Which lines run from the one containing "Click the page number 30" through the last line of the records? Copy them exactly, leaving pictures out.

START DATA FOR THIS EXERCISE

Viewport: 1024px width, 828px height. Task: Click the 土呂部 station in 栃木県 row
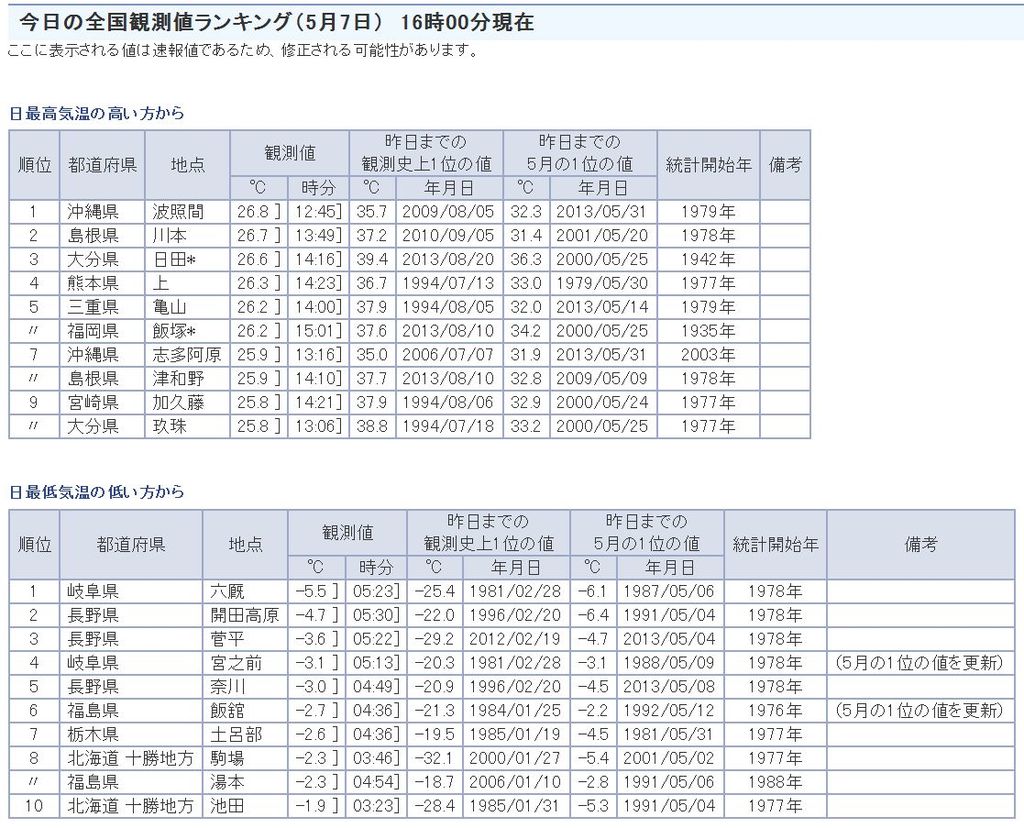pos(235,735)
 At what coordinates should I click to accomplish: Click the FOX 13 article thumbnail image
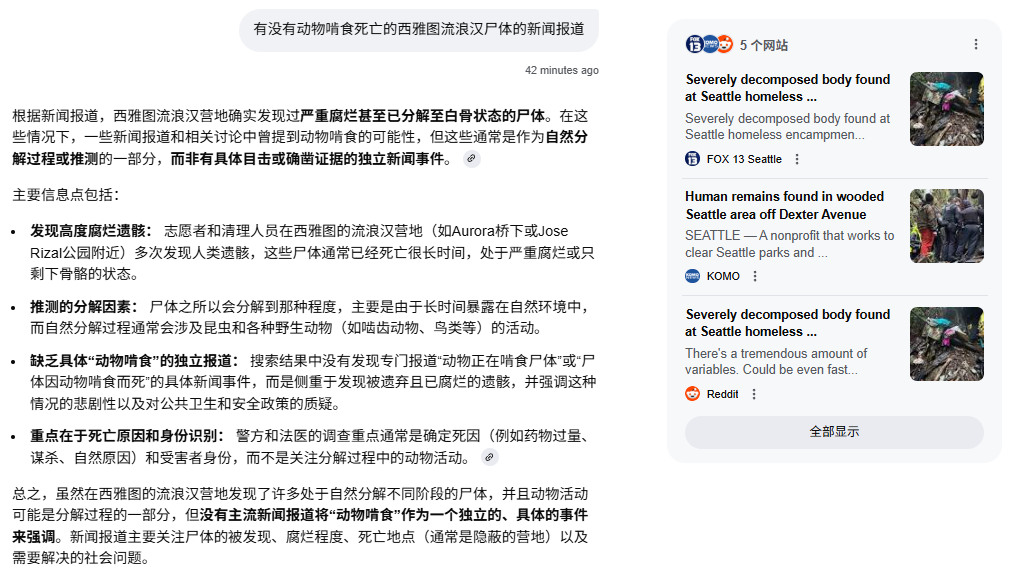pyautogui.click(x=946, y=109)
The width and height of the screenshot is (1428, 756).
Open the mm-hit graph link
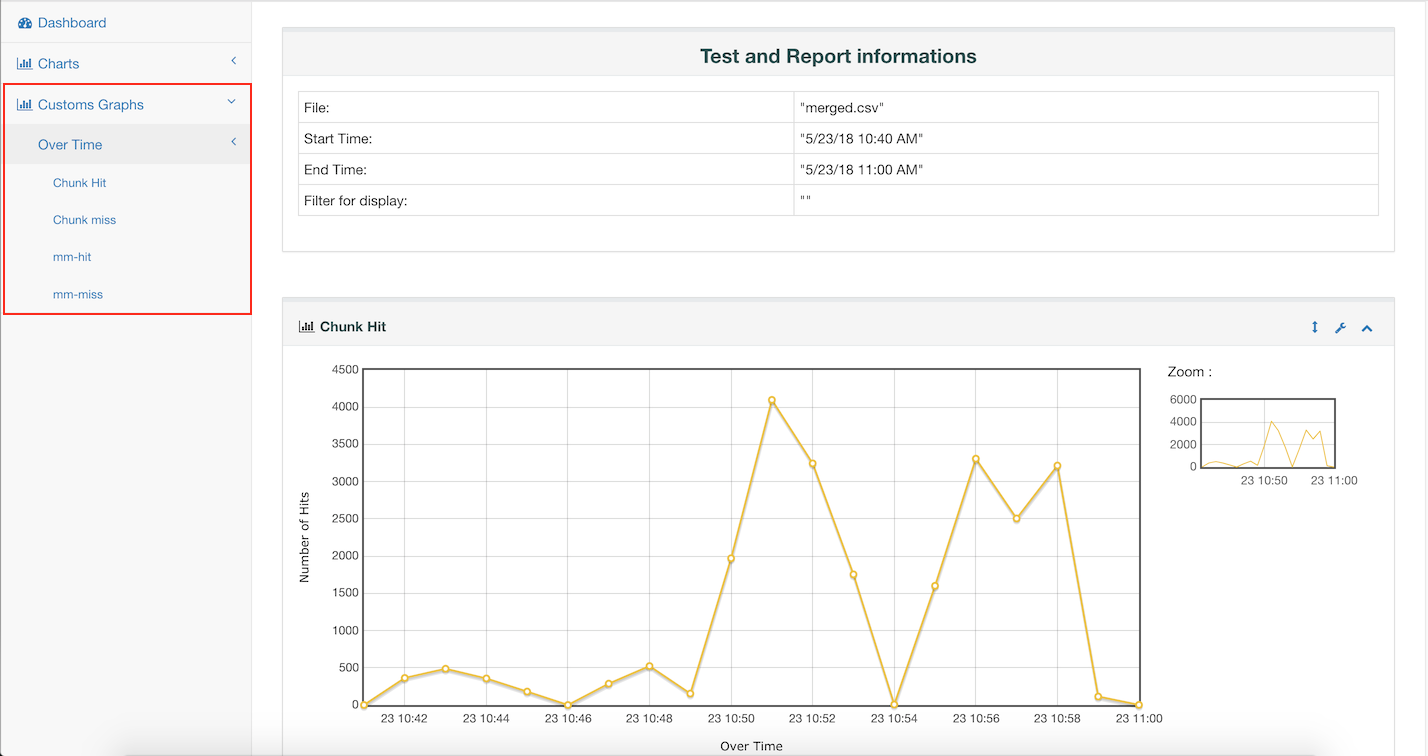[73, 257]
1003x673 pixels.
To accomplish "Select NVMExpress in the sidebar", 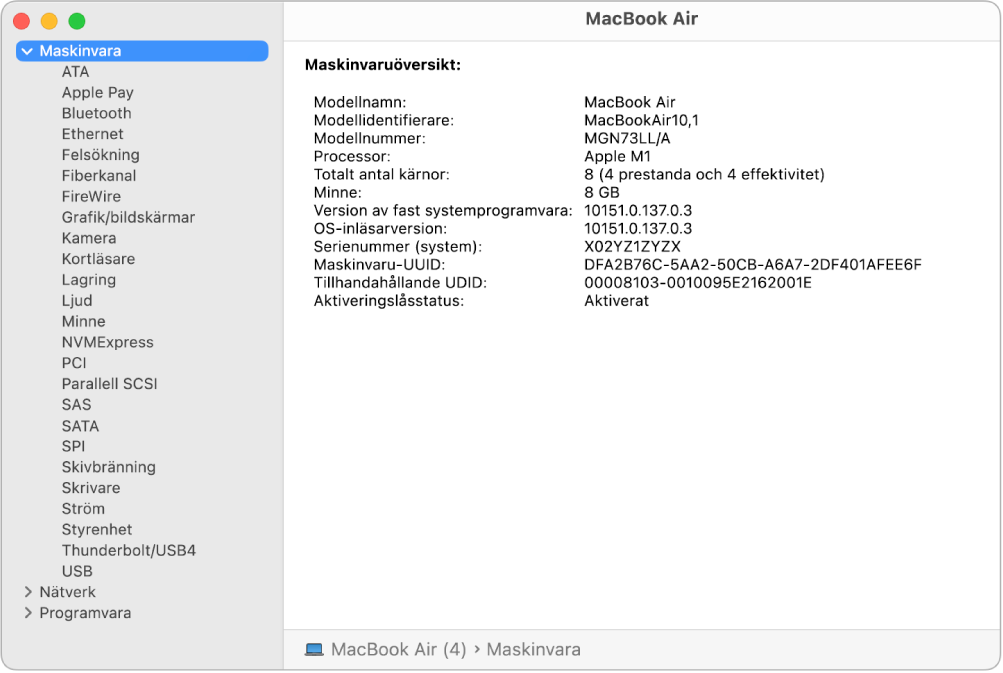I will [107, 342].
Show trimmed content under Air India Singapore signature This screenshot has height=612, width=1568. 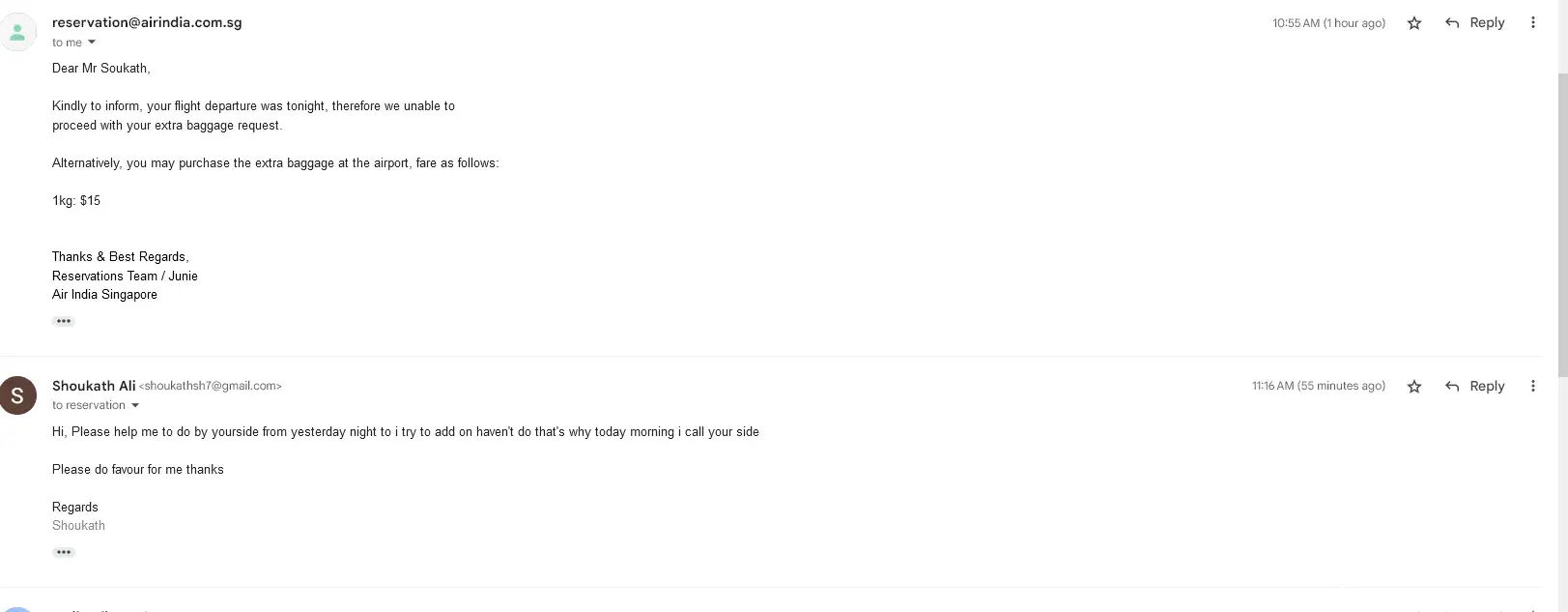click(x=64, y=321)
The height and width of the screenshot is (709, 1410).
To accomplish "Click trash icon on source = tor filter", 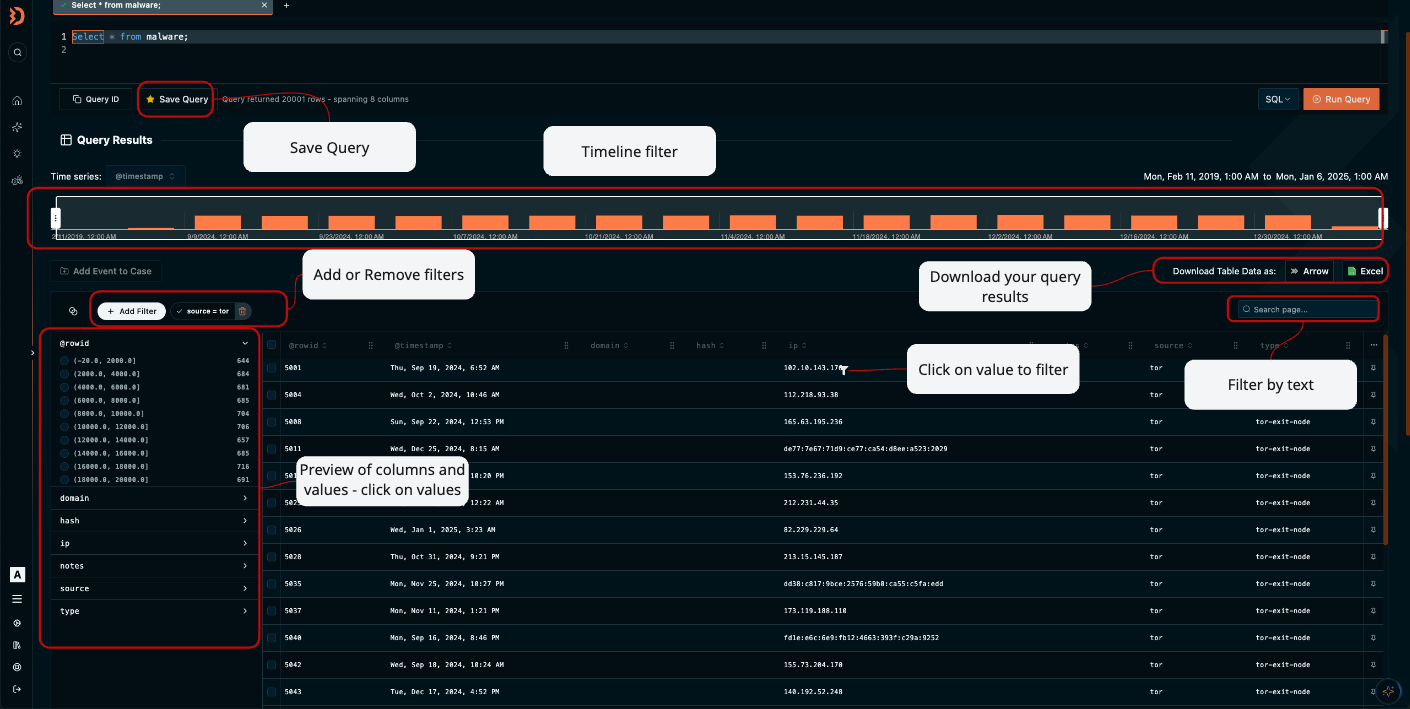I will click(242, 311).
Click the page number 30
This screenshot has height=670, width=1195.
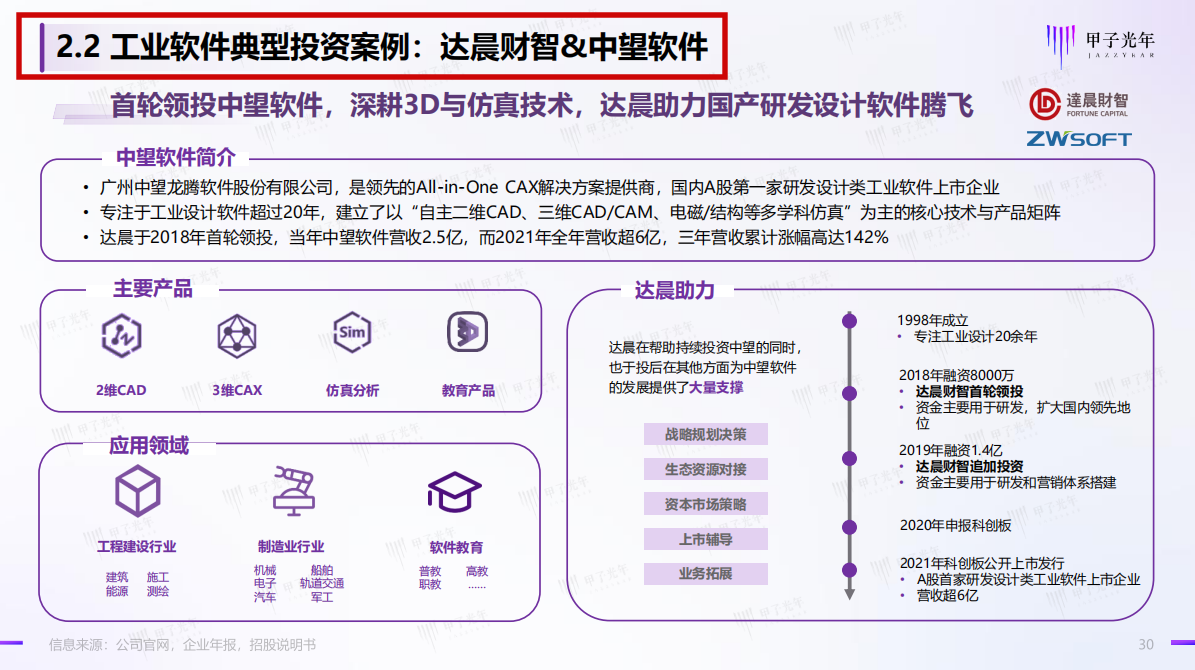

END DATA FOR THIS EXERCISE

YOUR SOLUTION:
Click the page number 30
This screenshot has height=670, width=1195.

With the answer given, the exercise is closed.